▶ [Stated goal]: From the top of the listing through the line with "(198, 119).", copy the lines again, swapping "Where is" for "Where's" and leaving everything else unchanged.

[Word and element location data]
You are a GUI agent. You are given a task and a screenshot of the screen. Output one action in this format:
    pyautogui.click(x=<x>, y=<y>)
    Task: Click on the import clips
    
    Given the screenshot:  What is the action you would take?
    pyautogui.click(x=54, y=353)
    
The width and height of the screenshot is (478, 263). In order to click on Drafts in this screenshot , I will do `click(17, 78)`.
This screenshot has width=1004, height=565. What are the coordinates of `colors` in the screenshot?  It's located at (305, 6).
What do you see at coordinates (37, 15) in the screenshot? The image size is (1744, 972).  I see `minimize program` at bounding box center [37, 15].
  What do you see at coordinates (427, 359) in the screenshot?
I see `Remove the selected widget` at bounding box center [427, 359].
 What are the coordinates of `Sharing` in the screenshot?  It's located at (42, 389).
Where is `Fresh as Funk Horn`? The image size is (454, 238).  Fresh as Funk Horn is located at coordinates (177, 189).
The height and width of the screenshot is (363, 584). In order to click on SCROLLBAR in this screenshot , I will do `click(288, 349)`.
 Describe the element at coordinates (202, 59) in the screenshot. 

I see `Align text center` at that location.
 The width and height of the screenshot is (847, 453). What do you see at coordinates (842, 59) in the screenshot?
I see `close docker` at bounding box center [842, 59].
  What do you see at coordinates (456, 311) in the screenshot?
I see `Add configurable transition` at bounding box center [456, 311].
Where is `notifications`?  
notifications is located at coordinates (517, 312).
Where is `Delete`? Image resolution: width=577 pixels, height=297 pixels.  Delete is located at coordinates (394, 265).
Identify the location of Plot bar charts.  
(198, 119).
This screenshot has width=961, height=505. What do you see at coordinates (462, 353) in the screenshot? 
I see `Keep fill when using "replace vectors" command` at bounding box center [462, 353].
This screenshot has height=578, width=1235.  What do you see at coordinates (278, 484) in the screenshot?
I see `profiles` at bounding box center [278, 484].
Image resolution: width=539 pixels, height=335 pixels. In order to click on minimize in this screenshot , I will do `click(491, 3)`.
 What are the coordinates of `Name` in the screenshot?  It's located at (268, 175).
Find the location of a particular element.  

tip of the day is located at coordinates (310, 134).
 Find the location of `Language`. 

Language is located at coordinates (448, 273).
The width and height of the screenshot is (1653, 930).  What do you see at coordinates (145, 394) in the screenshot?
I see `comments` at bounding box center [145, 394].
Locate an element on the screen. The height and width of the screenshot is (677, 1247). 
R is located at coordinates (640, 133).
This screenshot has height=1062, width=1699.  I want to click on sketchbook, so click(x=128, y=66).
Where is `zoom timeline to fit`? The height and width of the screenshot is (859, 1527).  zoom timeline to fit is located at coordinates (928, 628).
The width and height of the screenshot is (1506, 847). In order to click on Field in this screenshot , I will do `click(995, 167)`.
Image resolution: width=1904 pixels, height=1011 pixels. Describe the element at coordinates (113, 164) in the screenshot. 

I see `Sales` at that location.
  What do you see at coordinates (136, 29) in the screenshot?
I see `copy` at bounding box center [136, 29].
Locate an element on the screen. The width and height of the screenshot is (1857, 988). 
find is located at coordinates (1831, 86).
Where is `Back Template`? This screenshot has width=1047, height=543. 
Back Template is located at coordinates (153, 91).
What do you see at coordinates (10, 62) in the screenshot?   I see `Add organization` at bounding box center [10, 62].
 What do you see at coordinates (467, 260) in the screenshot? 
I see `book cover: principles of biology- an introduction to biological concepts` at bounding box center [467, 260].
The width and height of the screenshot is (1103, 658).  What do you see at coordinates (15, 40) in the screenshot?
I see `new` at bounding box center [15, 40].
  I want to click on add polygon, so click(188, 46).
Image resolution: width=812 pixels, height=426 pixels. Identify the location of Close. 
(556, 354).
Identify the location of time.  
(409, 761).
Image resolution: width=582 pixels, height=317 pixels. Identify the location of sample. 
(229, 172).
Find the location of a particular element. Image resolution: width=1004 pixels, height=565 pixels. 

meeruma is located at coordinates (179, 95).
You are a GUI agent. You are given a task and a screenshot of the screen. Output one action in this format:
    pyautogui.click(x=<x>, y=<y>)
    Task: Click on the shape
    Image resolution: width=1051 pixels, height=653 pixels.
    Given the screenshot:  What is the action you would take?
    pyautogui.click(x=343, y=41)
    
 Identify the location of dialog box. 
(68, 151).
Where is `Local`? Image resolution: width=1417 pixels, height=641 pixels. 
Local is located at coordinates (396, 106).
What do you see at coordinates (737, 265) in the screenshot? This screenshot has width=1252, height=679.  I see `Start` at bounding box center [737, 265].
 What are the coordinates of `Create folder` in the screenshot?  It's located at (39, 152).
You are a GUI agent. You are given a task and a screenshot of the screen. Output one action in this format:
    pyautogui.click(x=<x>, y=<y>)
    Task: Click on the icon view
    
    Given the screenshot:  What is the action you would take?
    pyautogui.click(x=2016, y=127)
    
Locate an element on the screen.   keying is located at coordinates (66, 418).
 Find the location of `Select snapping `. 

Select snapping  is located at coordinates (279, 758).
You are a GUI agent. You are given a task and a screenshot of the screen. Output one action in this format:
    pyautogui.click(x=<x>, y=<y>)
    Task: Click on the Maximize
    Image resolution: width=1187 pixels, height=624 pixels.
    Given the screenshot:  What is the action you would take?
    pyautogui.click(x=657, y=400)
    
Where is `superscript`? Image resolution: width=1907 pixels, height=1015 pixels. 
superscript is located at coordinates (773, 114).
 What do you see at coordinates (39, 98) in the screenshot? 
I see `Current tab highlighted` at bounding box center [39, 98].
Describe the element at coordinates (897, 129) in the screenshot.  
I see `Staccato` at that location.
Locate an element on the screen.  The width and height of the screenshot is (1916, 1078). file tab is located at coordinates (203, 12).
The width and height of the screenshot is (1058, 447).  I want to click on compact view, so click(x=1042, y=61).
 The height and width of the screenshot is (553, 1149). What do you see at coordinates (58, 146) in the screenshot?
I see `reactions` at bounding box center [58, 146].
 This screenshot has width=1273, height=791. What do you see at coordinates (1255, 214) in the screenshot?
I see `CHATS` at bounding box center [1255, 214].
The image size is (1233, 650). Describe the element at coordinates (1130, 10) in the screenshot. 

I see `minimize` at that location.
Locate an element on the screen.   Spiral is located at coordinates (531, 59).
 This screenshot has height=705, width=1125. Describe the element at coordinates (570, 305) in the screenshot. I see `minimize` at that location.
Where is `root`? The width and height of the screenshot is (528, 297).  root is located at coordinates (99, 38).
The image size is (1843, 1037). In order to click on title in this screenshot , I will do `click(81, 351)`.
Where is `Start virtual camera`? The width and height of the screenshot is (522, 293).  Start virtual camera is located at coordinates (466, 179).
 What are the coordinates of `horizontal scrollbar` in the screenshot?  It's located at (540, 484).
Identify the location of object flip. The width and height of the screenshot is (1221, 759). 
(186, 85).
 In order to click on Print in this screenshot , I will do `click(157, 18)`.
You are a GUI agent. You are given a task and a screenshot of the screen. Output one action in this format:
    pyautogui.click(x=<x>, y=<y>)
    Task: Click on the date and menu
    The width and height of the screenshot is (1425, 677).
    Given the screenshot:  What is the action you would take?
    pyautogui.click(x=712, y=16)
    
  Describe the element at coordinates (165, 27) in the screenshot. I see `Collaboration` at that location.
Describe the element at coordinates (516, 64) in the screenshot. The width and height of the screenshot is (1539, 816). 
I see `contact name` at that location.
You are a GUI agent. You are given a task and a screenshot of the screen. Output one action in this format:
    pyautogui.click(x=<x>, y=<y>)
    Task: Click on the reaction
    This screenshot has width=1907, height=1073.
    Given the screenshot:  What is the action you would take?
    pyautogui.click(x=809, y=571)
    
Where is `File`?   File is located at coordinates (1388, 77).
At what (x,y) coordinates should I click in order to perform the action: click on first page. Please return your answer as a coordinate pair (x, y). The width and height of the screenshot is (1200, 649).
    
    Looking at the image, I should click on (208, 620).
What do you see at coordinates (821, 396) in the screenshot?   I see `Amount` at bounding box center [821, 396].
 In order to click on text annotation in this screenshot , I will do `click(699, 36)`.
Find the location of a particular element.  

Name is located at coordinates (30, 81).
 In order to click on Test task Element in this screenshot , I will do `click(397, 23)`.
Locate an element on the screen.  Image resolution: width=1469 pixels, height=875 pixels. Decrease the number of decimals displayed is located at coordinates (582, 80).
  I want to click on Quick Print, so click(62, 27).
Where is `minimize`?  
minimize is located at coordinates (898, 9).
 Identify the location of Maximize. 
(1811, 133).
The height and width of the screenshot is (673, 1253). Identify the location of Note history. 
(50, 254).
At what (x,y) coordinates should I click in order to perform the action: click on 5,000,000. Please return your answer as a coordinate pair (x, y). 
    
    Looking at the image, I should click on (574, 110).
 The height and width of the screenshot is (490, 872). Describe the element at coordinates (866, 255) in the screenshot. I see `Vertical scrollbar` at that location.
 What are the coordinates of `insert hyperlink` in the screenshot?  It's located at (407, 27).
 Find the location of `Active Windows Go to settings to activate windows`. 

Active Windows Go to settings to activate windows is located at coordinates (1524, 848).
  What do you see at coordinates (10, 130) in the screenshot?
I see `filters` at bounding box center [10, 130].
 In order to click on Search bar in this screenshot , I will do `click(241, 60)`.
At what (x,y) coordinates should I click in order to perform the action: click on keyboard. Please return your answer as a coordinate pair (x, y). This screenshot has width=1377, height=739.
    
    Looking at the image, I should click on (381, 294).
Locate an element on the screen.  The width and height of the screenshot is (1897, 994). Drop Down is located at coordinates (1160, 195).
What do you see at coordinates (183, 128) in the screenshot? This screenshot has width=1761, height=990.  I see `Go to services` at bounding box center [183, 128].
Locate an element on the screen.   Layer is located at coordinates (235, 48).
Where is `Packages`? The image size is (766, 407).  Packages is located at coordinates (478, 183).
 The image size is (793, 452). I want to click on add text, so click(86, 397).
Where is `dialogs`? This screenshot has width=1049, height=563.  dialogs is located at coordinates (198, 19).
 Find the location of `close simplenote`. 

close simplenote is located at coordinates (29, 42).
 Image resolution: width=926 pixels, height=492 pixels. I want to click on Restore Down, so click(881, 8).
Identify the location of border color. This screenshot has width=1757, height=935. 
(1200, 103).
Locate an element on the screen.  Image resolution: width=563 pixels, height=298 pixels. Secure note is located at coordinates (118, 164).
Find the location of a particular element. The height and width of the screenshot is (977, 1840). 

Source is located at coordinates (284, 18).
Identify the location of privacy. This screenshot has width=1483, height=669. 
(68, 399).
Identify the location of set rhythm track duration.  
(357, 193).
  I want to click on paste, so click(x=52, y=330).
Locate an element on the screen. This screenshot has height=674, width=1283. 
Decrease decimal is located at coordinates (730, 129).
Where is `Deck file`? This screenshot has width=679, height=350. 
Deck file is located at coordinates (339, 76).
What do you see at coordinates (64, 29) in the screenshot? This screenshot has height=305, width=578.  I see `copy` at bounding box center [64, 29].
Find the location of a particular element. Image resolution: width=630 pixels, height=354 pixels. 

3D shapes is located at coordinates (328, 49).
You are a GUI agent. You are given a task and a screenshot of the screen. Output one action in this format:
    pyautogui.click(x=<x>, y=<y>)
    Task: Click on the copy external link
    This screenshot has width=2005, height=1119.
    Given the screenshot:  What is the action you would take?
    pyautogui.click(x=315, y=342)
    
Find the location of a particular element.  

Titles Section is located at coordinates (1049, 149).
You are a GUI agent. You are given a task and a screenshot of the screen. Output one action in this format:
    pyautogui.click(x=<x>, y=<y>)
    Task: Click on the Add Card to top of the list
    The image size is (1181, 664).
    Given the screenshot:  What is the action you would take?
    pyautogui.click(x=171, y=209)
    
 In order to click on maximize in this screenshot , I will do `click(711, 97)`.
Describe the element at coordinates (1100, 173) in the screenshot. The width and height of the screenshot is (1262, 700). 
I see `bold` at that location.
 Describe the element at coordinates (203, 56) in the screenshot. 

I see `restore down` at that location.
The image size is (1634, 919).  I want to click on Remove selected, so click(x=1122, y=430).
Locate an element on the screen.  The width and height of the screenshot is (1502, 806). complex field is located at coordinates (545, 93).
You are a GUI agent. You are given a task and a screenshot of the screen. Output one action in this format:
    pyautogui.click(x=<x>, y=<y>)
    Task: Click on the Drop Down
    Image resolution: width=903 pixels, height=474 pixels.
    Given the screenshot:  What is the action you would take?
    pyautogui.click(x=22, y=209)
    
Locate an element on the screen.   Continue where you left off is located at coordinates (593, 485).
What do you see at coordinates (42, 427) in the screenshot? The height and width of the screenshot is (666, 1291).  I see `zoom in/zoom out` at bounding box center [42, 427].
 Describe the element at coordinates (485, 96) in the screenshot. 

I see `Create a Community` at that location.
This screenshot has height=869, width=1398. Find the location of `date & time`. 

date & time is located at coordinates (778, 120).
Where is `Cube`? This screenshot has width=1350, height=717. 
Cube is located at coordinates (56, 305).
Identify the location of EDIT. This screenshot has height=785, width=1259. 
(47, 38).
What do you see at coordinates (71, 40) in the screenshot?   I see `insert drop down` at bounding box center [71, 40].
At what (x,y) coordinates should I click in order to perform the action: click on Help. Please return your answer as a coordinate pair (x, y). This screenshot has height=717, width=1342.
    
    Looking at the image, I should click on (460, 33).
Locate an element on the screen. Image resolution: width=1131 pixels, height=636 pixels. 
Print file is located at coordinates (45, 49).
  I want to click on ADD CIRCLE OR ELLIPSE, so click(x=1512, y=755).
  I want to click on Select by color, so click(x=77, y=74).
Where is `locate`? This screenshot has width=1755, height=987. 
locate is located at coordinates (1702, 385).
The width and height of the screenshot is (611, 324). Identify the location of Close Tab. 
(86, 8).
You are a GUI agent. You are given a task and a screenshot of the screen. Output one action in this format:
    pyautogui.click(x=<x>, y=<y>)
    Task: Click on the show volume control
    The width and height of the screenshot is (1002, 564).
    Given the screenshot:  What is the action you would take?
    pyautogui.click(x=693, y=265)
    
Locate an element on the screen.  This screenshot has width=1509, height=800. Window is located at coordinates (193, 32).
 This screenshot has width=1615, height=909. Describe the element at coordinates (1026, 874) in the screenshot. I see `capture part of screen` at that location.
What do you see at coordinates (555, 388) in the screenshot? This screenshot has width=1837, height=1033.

▶ [Solved exercise]:
You are a GUI agent. You are given a task and a screenshot of the screen. Output one action in this format:
    pyautogui.click(x=<x>, y=<y>)
    Task: Click on the import clips
    
    Given the screenshot:  What is the action you would take?
    pyautogui.click(x=54, y=353)
    
The width and height of the screenshot is (478, 263). In order to click on Drafts in this screenshot , I will do `click(17, 78)`.
This screenshot has width=1004, height=565. What are the coordinates of `colors` in the screenshot?  It's located at (305, 6).
What do you see at coordinates (37, 15) in the screenshot? The image size is (1744, 972).  I see `minimize program` at bounding box center [37, 15].
  What do you see at coordinates (427, 359) in the screenshot?
I see `Remove the selected widget` at bounding box center [427, 359].
 What are the coordinates of `Sharing` in the screenshot?  It's located at (42, 389).
Where's `Fresh as Funk Horn`? The image size is (454, 238).  Fresh as Funk Horn is located at coordinates (177, 189).
The height and width of the screenshot is (363, 584). In order to click on SCROLLBAR in this screenshot , I will do `click(288, 349)`.
 Describe the element at coordinates (202, 59) in the screenshot. 

I see `Align text center` at that location.
 The width and height of the screenshot is (847, 453). What do you see at coordinates (842, 59) in the screenshot?
I see `close docker` at bounding box center [842, 59].
  What do you see at coordinates (456, 311) in the screenshot?
I see `Add configurable transition` at bounding box center [456, 311].
Where's `notifications`?  
notifications is located at coordinates (517, 312).
Where's `Delete`? Image resolution: width=577 pixels, height=297 pixels.  Delete is located at coordinates (394, 265).
Identify the location of Plot bar charts.  
(198, 119).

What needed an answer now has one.